Prompt |
Retype nothing except the lines below from the one with "The width and" through the one with "Where should I", exactly, with images left out.

(Stored data)
▬▬▬▬▬▬▬▬▬▬
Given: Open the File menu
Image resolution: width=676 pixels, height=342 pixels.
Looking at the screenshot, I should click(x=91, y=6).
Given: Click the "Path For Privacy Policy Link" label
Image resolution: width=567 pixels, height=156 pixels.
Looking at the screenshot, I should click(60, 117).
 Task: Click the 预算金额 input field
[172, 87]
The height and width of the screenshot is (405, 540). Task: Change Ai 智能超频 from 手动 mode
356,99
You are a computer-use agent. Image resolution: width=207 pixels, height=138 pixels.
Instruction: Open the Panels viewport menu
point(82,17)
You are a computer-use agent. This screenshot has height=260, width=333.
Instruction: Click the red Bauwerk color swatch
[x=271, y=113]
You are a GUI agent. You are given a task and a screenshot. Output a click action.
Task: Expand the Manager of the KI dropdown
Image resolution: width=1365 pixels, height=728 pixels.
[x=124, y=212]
▬▬▬▬▬▬▬▬▬▬
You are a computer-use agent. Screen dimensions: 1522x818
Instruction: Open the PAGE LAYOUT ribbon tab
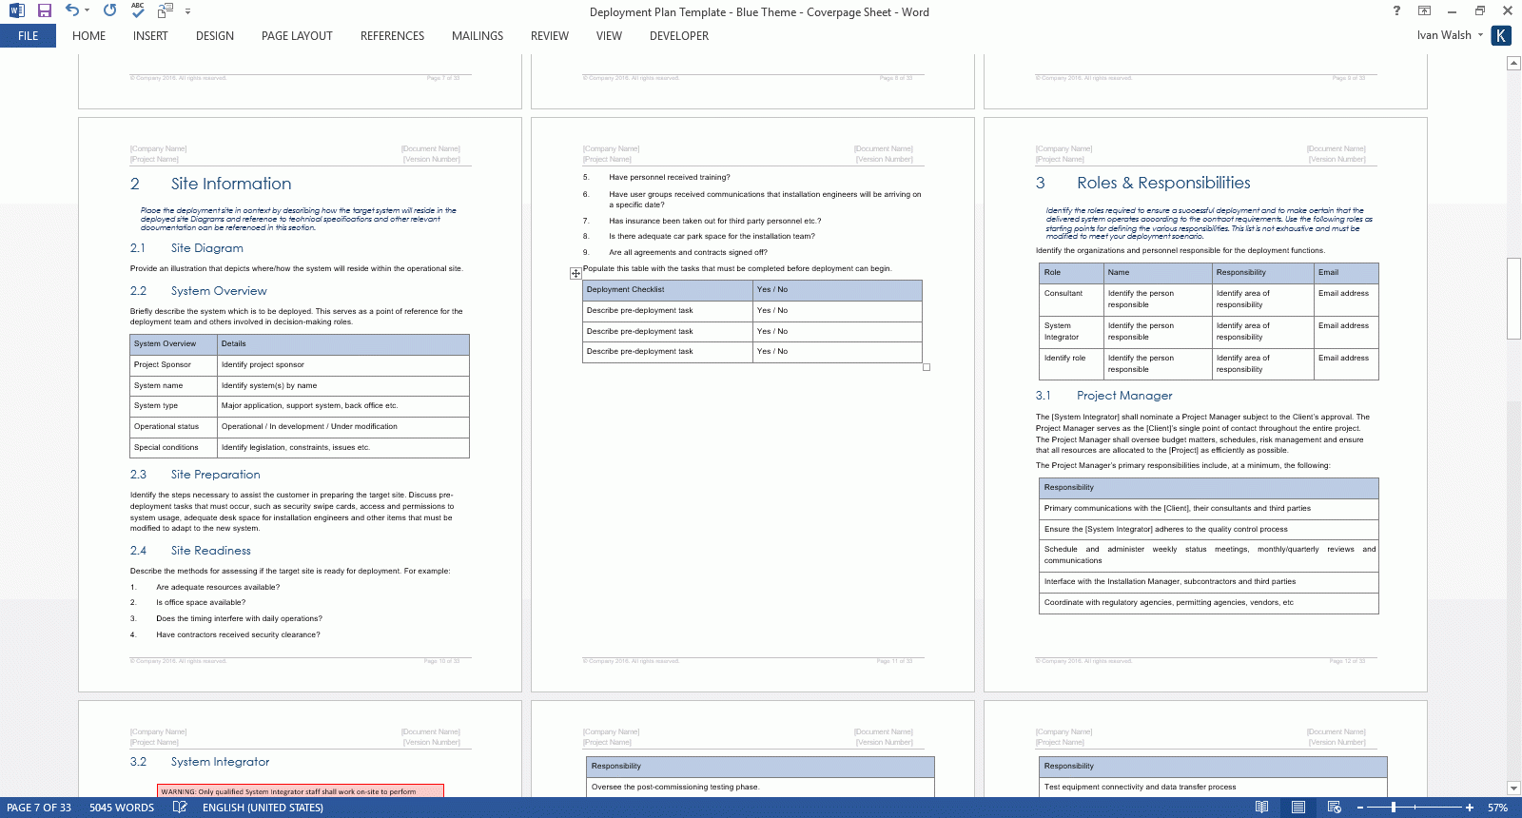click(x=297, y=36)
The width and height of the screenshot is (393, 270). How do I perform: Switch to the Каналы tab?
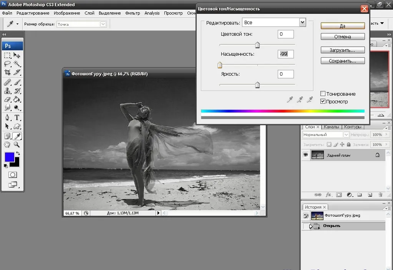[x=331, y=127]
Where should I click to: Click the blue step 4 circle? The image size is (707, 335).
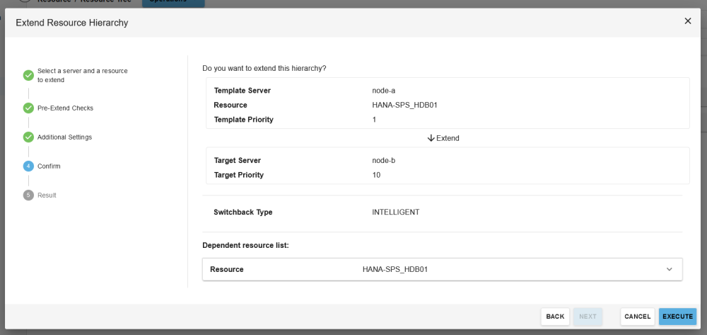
▬▬▬▬▬▬▬▬▬▬
Output of the task |
The width and height of the screenshot is (393, 270). How do I perform: Switch to the Каналы tab?
[x=331, y=127]
Where should I click to: Click the blue step 4 circle? The image size is (707, 335).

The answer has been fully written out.